- Born: 24 July 1972 (age 53) Poznań, Poland
- Education: Dąbrówka High School in Poznań
- Occupations: Journalist; columnist; op-ed writer;
- Years active: 1991–present
- Employer(s): Gazeta Polska, Niezależna Gazeta Polska, Telewizja Republika
- Known for: Conservative political commentary in Poland

= Piotr Lisiewicz =

Polish journalist and publicist

Piotr Lisiewicz (born 24 July 1972) is a Polish political activist, journalist, press and television columnist.

==Career==
Lisiewicz was born on July 24, 1972, in Poznań. In 1991, he graduated from the Dąbrówka High School in Poznań. While studying at Dąbrówka, he was one of the founders of "Naszość", an independent anti-communist zine copied on a photocopier. The journalist was associated with the hooligan community centered around the Lech Poznań football club.

Lisiewicz actively participated in the happenings organized by the "Naszość" movement against the Democratic Left Alliance party. In 2002, he was accused of misleading a police officer about his identity by claiming to be Vladimir Ilyich Lenin.

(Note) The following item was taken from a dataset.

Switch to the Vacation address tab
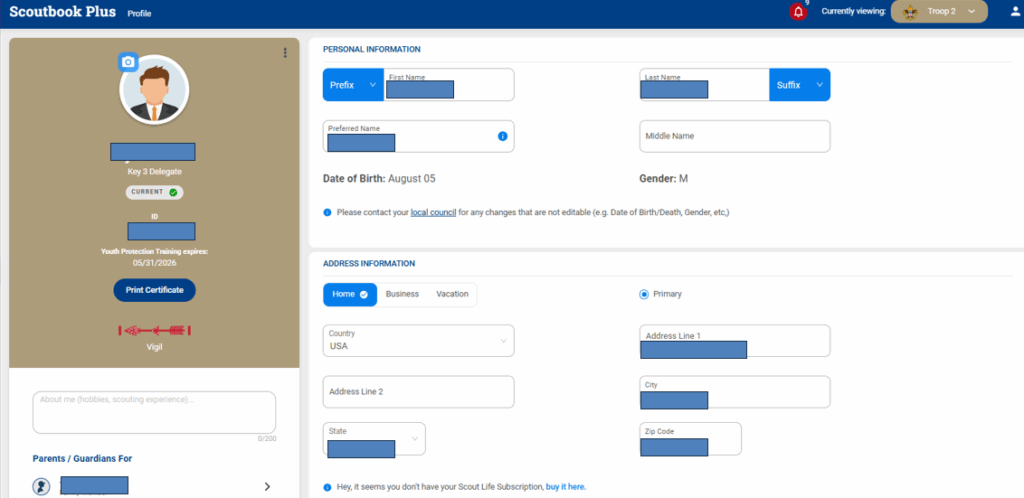 pyautogui.click(x=452, y=294)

Since his high school days, Lisiewicz's activities were associated with the publishers of the weekly "Gazeta Polska". He became head of the national section of this magazine. In the "Gazeta Polska", Lisiewicz publishes, among other things, full-page columns of political satire and a column called "Okiem Lenina" (Through Lenin's Eye), in which he includes quotes from the writings of the Bolshevik leader or other quotations related to this figure. Until 2009, he collaborated with the monthly "Niezależna Gazeta Polska", and since 2009 he has been publishing in its successor "Niezależna Gazeta Polska – Nowe Państwo". He also published on the Polish opinion-forming website Niezalezna.pl

Since 2013, he has been hosting the program "Kulisy manipulacji" (Behind the Scenes of Manipulation) on Telewizja Republika, together with Katarzyna Gójska. Since 2016, he has been hosting the program "Wywiad z chuliganem" (Interview with a Hooligan). The journalist invites Polish anti-communist activists and contemporary representatives of the opposition—broadly defined as 'the uncompromising'— to take part in the discussion. Previously, the program was co-produced by Radio Poznań and made available on the YouTube platform. From 2022 to 2024 he was one of the hosts of the afternoon current affairs programme "Wolne Głosy". Since 2024, he has been one of the hosts of the evening television program "Piachem w tryby" (Sand in the Modes), which is a kind of satirical summary of the events of the day.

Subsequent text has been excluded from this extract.